## [WHAT YOU SHOULD DO]
Leave out every picture, and output exactly the lines from the line containing "Where should I" through the last line of the data.

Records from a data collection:
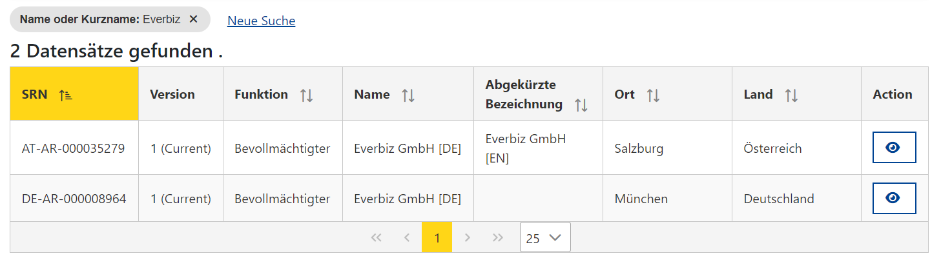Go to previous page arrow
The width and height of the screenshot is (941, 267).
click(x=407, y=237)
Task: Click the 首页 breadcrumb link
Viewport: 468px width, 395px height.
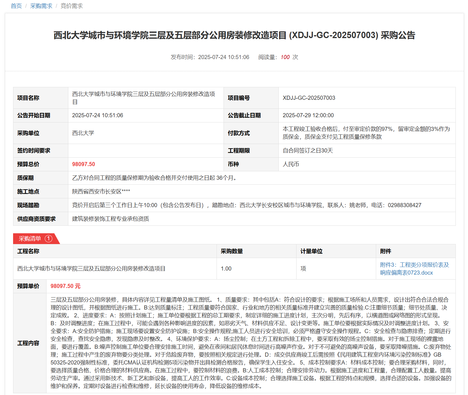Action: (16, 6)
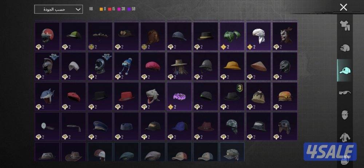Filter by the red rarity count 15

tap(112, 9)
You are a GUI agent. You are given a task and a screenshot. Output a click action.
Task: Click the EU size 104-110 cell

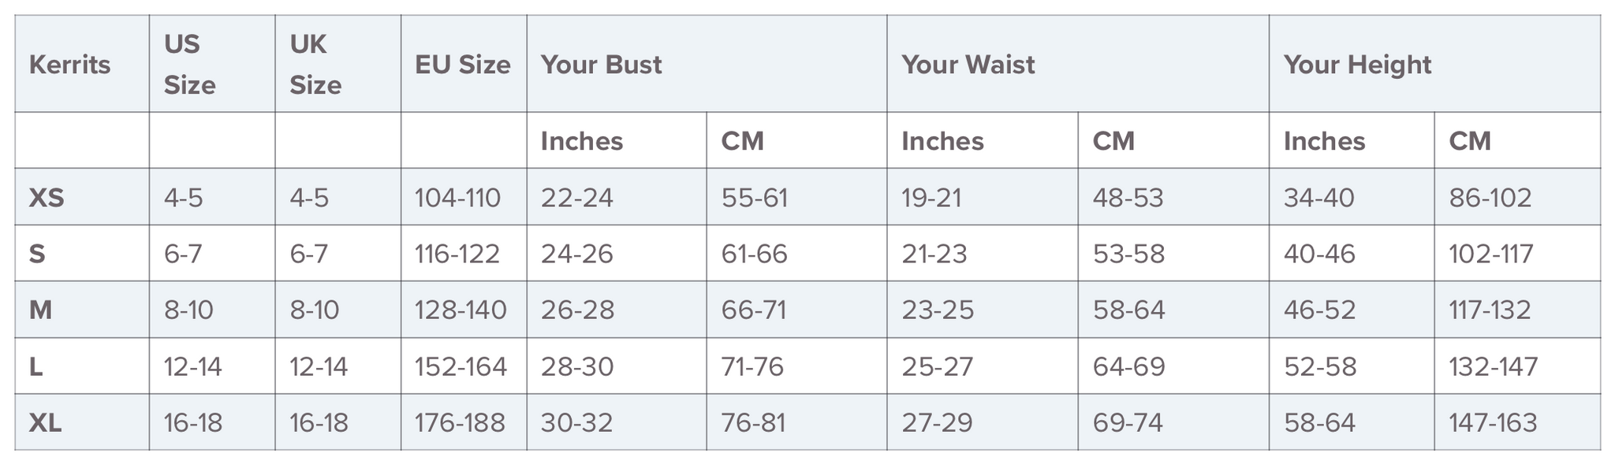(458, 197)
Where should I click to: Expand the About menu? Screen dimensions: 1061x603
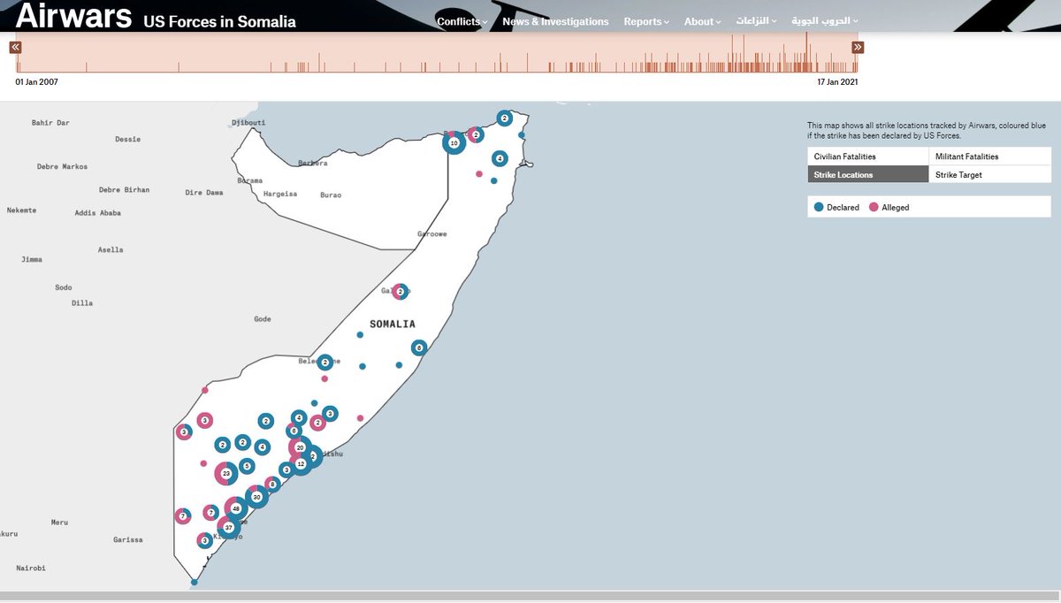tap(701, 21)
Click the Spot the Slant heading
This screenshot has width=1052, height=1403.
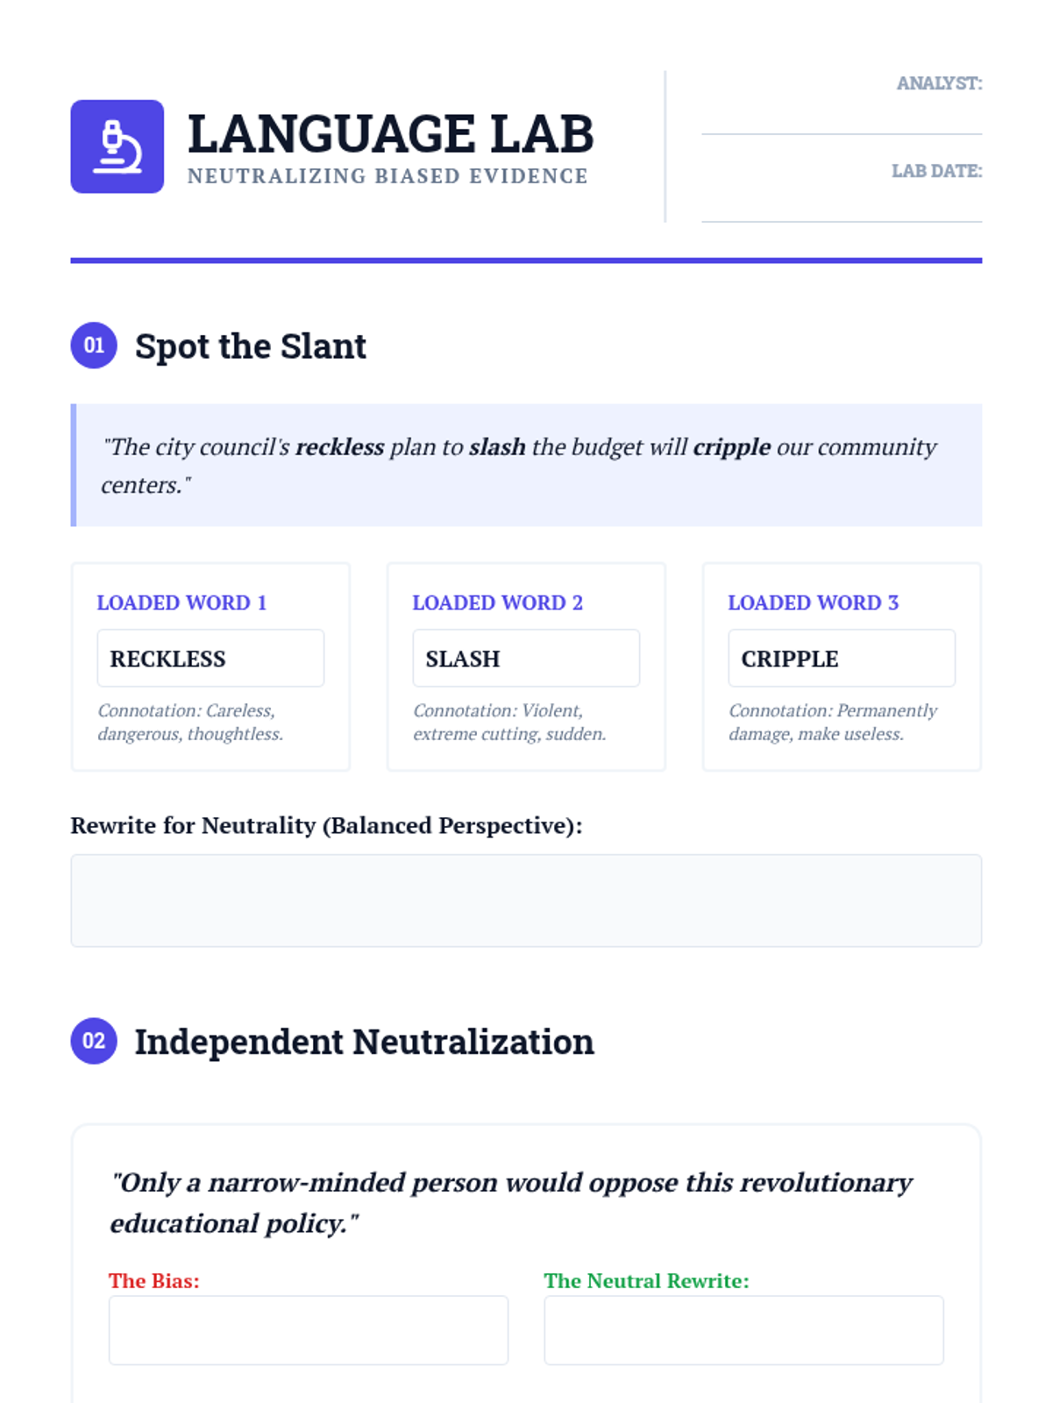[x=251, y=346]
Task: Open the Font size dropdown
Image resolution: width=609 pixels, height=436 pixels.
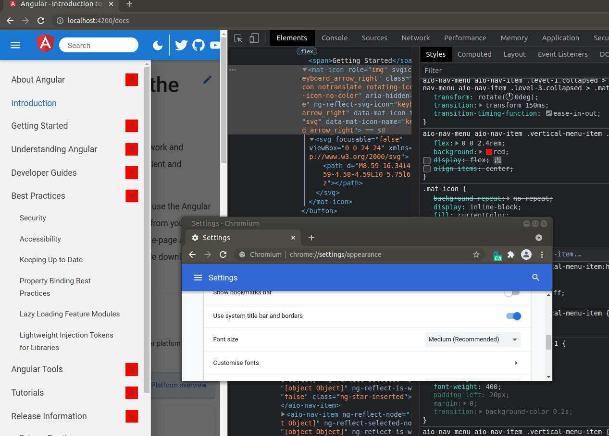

## [TASK RESULT]
Where should I click to: Expand the About menu? Screen dimensions: 1061x603
tap(701, 21)
Click the Spot the Slant heading
This screenshot has width=1052, height=1403.
[x=251, y=346]
Task: Open the Font size dropdown
Image resolution: width=609 pixels, height=436 pixels.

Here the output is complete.